KEY BISCAYNE, FL. State inspectors walked into Rusty Pelican at 3201 Rickenbacker Causeway on May 6 and found that the restaurant was serving food from unapproved or unknown sources, a violation that means there is no paper trail to trace if a customer gets sick.

That was one of eleven high-severity violations documented in a single visit. The restaurant was not closed.

What Inspectors Found

1HIGHFood from unapproved or unknown sourceNo traceability
2HIGHFood not cooked to required minimum temperaturePathogen survival risk
3HIGHToxic chemicals improperly stored or labeledAcute poisoning risk
4HIGHNo allergen awareness demonstrated32 million Americans at risk
5HIGHEmployee not reporting illness symptomsOutbreak enabler
6HIGHInadequate handwashing by food employeesPrimary transmission route
7HIGHPerson in charge not present or not performing dutiesManagement failure
8HIGHFood contact surfaces not properly cleaned/sanitizedCross-contamination risk

The full list of high-severity violations from the May 6 inspection reads like a checklist of the most fundamental food safety failures a restaurant can commit. No person in charge was present or performing duties. Employees were not reporting illness symptoms.

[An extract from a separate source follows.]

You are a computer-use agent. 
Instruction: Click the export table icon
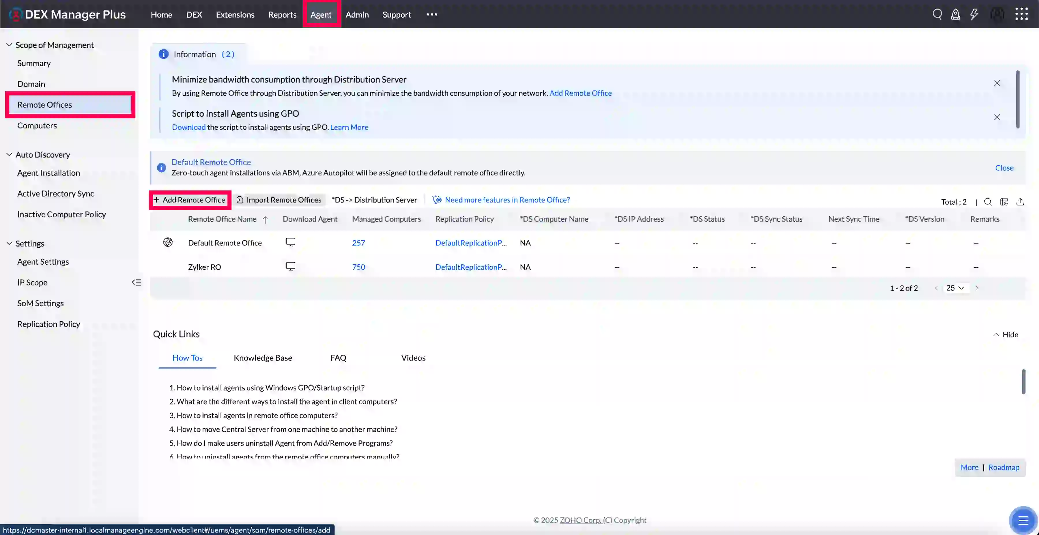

Handwashing was inadequate. Food contact surfaces were not properly cleaned or sanitized.

The inspector also cited the restaurant for failing to cook food to required minimum temperatures, for improper use of time as a public health control, and for having no consumer advisory posted for raw or undercooked items on the menu.

Two separate chemical violations rounded out the high-severity findings. Toxic chemicals were improperly stored or labeled, and toxic substances were improperly identified, stored, or used. Both were flagged as high-severity on the same visit.

Two intermediate violations were also recorded: improper sewage or wastewater disposal, and inadequate ventilation and lighting.

What These Violations Mean

Food from unapproved or unknown sources is not a paperwork problem. It means that if a customer becomes ill after eating at Rusty Pelican, investigators have no supply chain to trace. USDA and FDA inspections exist to screen for Listeria, Salmonella, and E. coli before food reaches a kitchen. When that chain is bypassed, those screenings never happen.

Undercooking is one of the most direct routes to a foodborne illness outbreak. Salmonella in poultry survives below 165 degrees Fahrenheit. When inspectors find that food is not being cooked to required temperatures, they are documenting a condition where pathogens can reach a customer's plate alive.

The allergen awareness violation is not a minor administrative gap. Food allergies affect 32 million Americans and send 30,000 people to emergency rooms each year. When no allergen awareness is demonstrated by staff, customers with life-threatening allergies are eating without the basic protection of being warned.

The two chemical violations together describe a kitchen where cleaning agents and other toxic substances were not properly separated, labeled, or controlled. Mislabeled or improperly stored chemicals can contaminate food directly, and the risk is acute rather than gradual.

The Longer Record

The May 6 inspection was not an aberration. Rusty Pelican has accumulated 297 total violations across 25 inspections on record, and the pattern of high-severity citations stretches back years.

In February 2024, inspectors found 7 high-severity and 5 intermediate violations in a single visit. In December 2022, it was 6 high-severity and 3 intermediate. A March 2026 inspection, just two months before the May visit, produced 5 high-severity violations. The restaurant has never been emergency-closed.

The May 6 inspection produced the highest single-visit high-severity count in the available record: 11. The follow-up inspection on May 7 showed 1 high-severity violation remaining, a significant drop, but the one-day turnaround does not erase what inspectors documented the day before.

A facility with 25 inspections on record and no emergency closures despite repeated high-severity findings in consecutive years raises a straightforward question about whether the inspection process is producing lasting change at this address.

Still Open

Rusty Pelican is a waterfront restaurant on the Rickenbacker Causeway with views of the Miami skyline. It markets itself as a destination dining experience. On May 6, 2026, state inspectors found that the person responsible for food safety was either absent or not doing that job, that food was coming from sources the state cannot verify, and that staff were not equipped to protect customers with food allergies.

The restaurant stayed open through the dinner service that night.